What is it about thrift stores? In recent years, it seems as though the public's perception of these gritty consignment shops has done a complete 180. No longer a haven strictly for those with a rebellious fashion sense and eBay dealers, thrift shops have become a more diversely accepted source for material fun and oddball decor -- a general Babylon for cheap treasure seekers.

While there may have only been certain "types" of people willing to indulge in the dirty past belongings of strangers in former times, nowadays, a person's vested interest in glassware from 1976 isn't as typically frowned upon. It's not just for kitsch fishers anymore, so if you're willing to deal with a few traces of decades-old feces and an intermittent but unmistakable stench of piss, you just might turn into a fan. For that cause, I'm not really sure if what I'm about to show you will be of any help, but hey -- intro paragraphs are usually bullshit anyway.

There's a few thrifts around here that I hit fairly regularly. At least, I'm there often enough to be on a first name basis with the scores of old, Cryptkeeperesque beauties running the stores. I don't know why consignment shops have taken to this unspoken rule where all the workers must be over 400 years old, but it's definitely true, and my best rationalization is that the store owners feel that the workers must be at least as old as the oldest broken candy dish in the places. I guess it makes sense in some odd way, but a word of warning: between the fact that they use appropriately ancient cash registers and calculators to work out your owed amount and subsequent change, and the fact that they were around when the California redwoods stood at a sprout four feet, be prepared to give up an hour of your life when making the cash exchange.
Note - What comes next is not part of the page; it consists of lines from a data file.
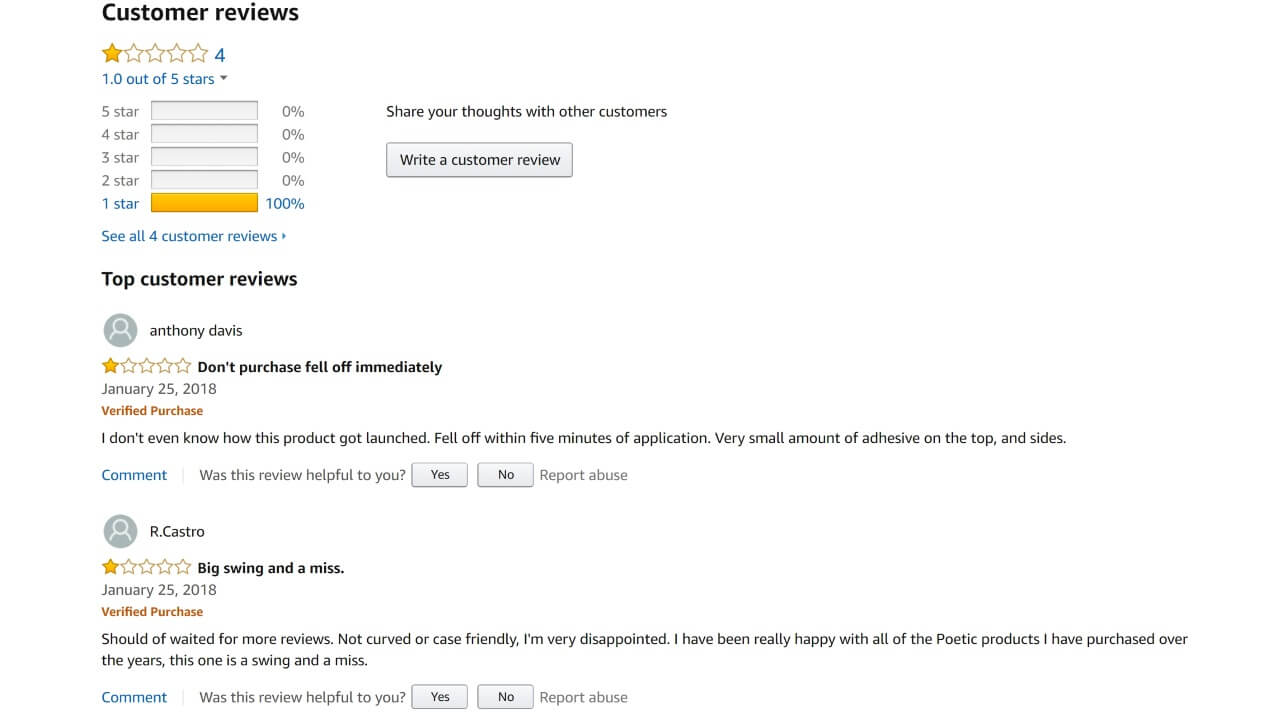The height and width of the screenshot is (720, 1280).
Task: Vote Yes on R.Castro review helpfulness
Action: coord(440,697)
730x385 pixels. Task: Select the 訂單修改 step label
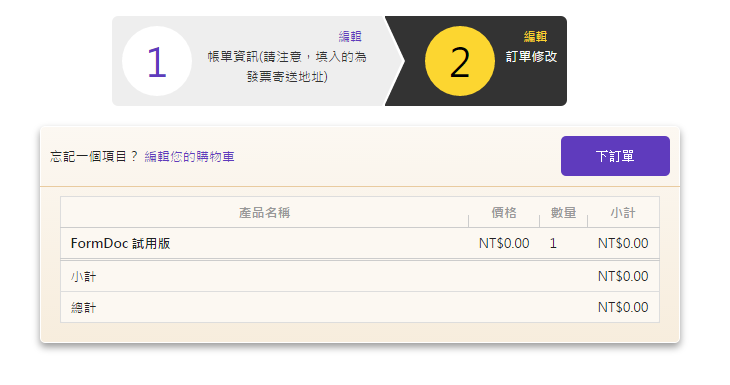point(531,56)
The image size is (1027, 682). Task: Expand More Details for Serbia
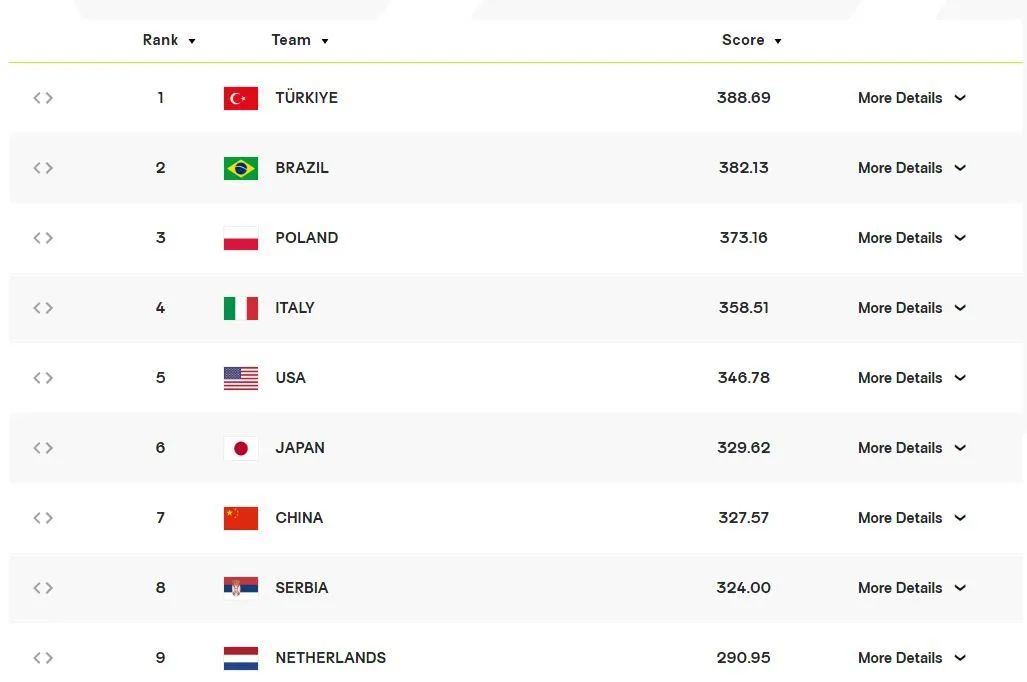pos(912,588)
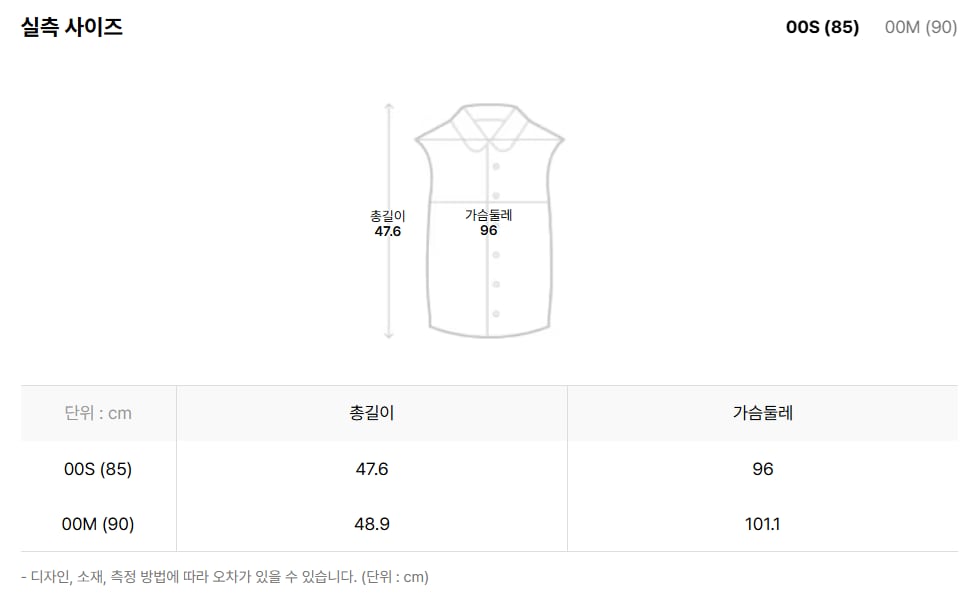The image size is (975, 604).
Task: Click the 실측 사이즈 heading
Action: pyautogui.click(x=72, y=27)
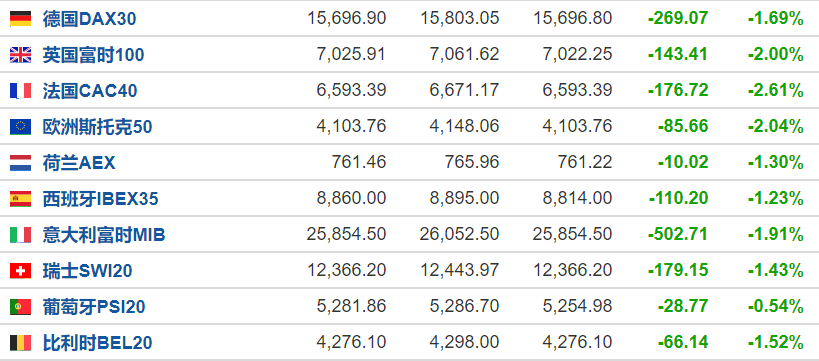This screenshot has height=361, width=819.
Task: Click the UK flag icon
Action: pos(20,55)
Sometimes it's worth the effort, other times not. For what I'm about the show you, I'll let you be the judge...


It's the five dollar bag sale, folks. The ultimate thrift store experience -- the sale us hunters pine for, the sale that proves the worth of an SUV's oversized trunk. THE BAG SALE. Basically, it works like this -- you pay five bucks, and you're allowed to fill a very flimsy yet adequately sized garbage bag full of whatever the Hell your dirty heart desires. It's a great way for people with fetishes for old, defecated panties to get their rocks off while remaining under the radar. In this case, with this thrift store, the bag sale only applied to their "Children's Room." Or as it's painted on the door, "Children 'S Room." I'd be lying if I said this wasn't the first place I'd hit anyway, so I wasn't disappointed.
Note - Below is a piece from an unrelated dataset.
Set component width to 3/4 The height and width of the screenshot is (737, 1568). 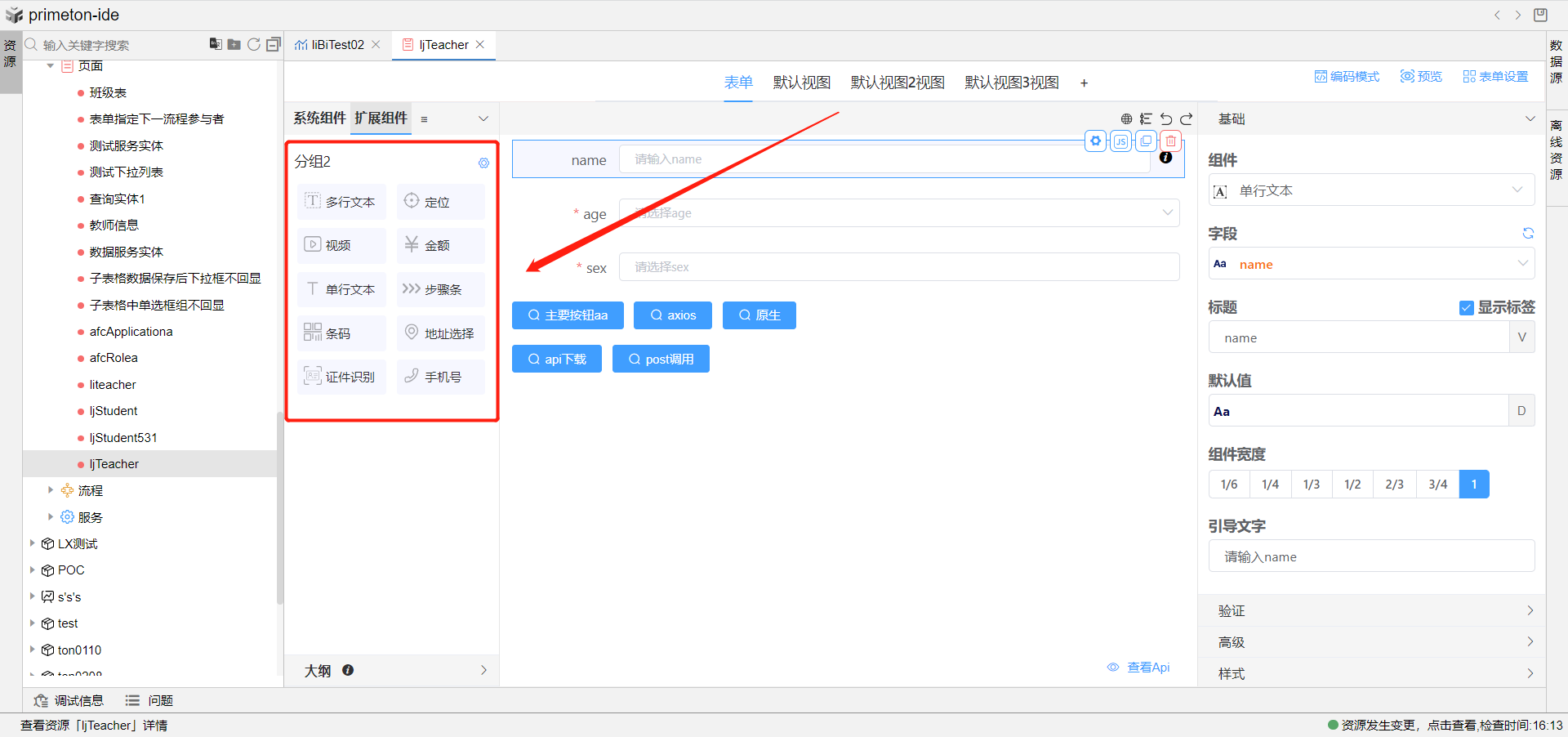point(1437,485)
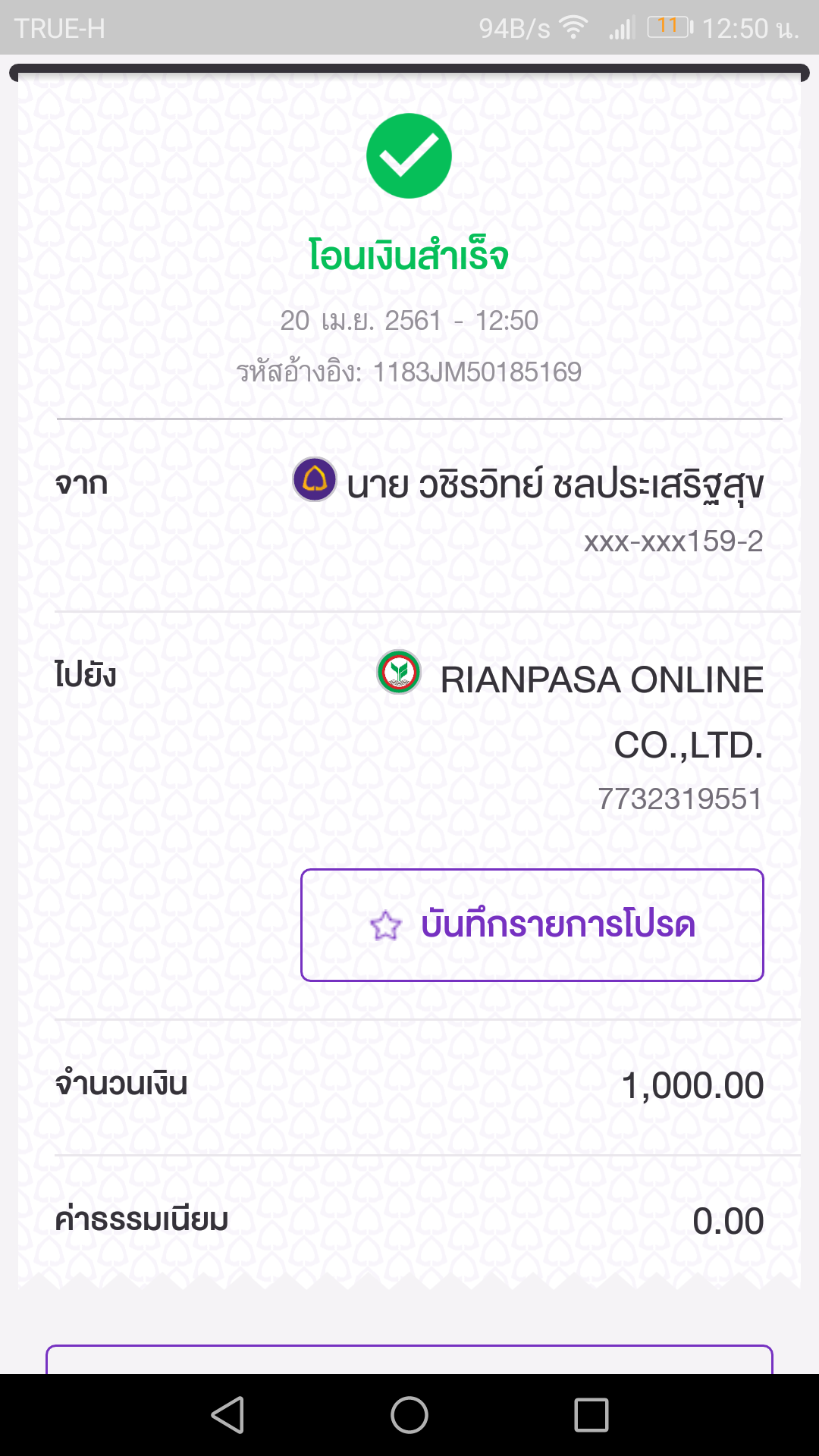
Task: Tap the Wi-Fi status icon
Action: coord(574,28)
The picture you're looking at up there is the actual bag, and the actual stuff. Believe me, if I wanted to fabricate an article about a bunch of crap picked up from a thrift store's bag sale, I would've picked better junk to talk about. This is a true story, which'll hopefully help you forgive it if it's not all that interesting. Hey, even Robert Stack had to talk about boring mysteries once in a while. This isn't the UFO Abduction Case of thrift store stories, but at least it really happened. I'm part lizard and my tongue is the keeper of my secret, sacred third eyeball. And I speak French.

Ready to see the goods? During my frenzied filling of the progressively more ripped garbage bag, I honestly had no clue what I was throwing in there. I sort of went on autopilot for that fifteen minutes, just trying my best to cram in as much of the passably nontoxic crap as possible. Once I had the chance to peruse the assumedly impressive bounty, it turned out not to be all that impressive after all. On the plus side, where else was I going to find a Froot Loops "Toucan Sam" plushie? Let's review...
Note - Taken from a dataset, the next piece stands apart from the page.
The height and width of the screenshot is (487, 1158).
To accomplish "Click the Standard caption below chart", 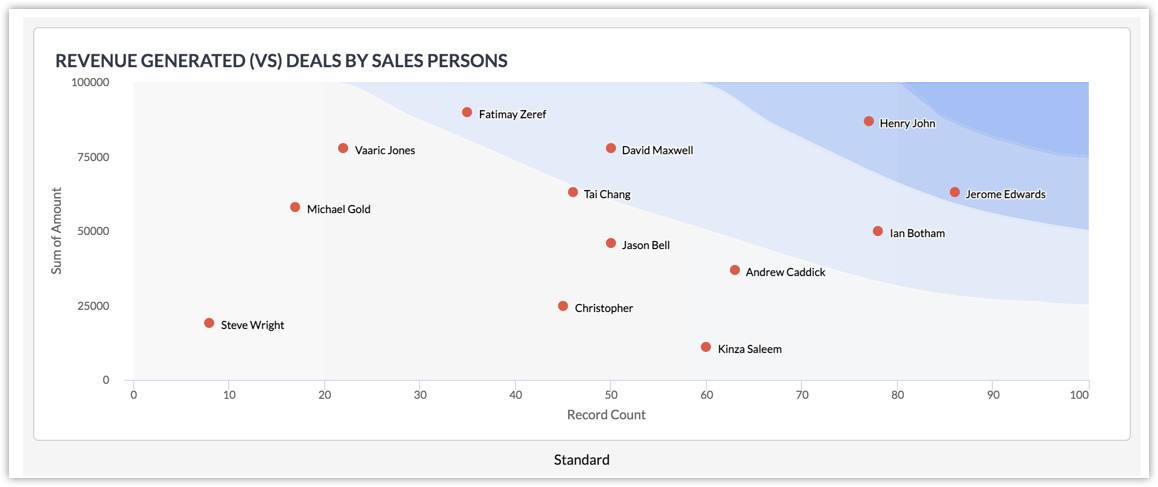I will (x=581, y=460).
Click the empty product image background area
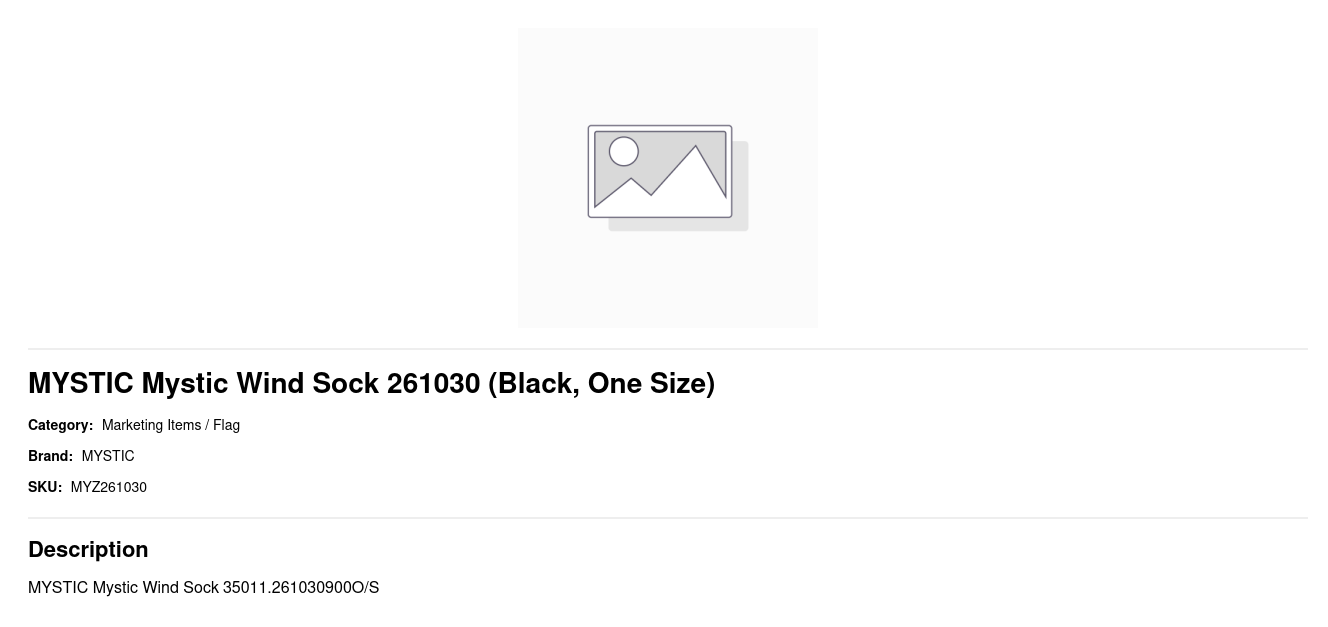This screenshot has height=627, width=1328. [560, 280]
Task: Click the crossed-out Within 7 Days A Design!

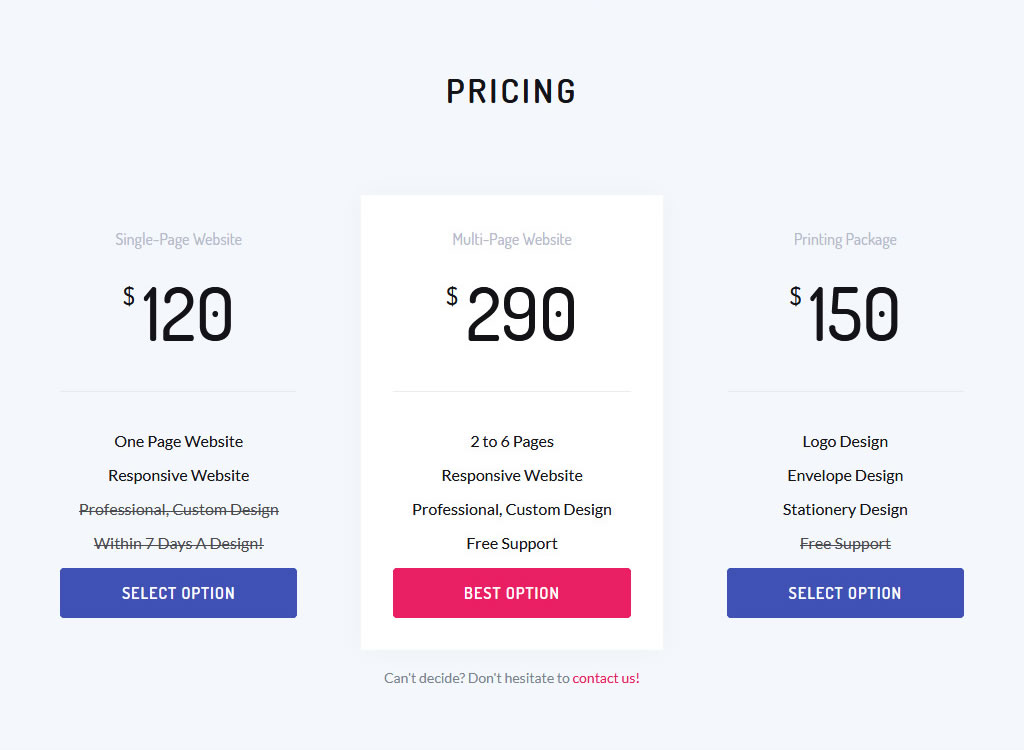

Article continued below advertisement:

Visit our sponsors to support the site!


Keep in mind, everything I'm about to show you is from one single bag. Not three bags, not two bags. ONE. Shown above is the first set of baubles, including a "Fozzie" Muppet doll that seems to have previously been used as a sponge for someone who needed to wipe really rancid oil all over something, a "Snuffleluffagus" doll with the appropriately phallic snout and very little signs of bodily fluid stains, and what's that on the upper left? Yes, a Yeti figure. Like Twizzlers, they make mouths happy. Rounding out Group One is some strange ladybug figure from the 70s, and a hat-donning monkey plushie holding a can of Pepsi. I couldn't possibly claim that the total value of this junk even remotely approaches five bucks, but remember, there's more!


Okay, I was a little excited about the "Koosh Bubble Fun" Mr. Potato Head, mostly because it appeared to be brand new in a sealed box. How wrong I was. It's actually just been re-taped, and the contents are stickier than porn dick in a sauna. Old, crusty bubble syrup is easily one of the most adhesive substances on the planet, requiring turpentine and around 32 showers to completely remove from your skin. I have no turpentine and am only up to shower #6, so looks like I'm stuck as a bubbly filthmonger for the next few weeks. Again.

I'm not entirely sure how you're supposed to work it -- a quick glance as the appropriately sludge-covered box indicates that Mr. Potato Head himself is to be filled with bubble liquid, with all of him arms, legs and variously sized noses serving as wands. It's a mutant hybrid of some of the world's classic toys, and it's covered in goo that I can only pray is just bubble juice. As an added bonus, all text on the box is reprinted in multiple foreign languages. I like the idea that my Bubble Potato King is potentially well traveled.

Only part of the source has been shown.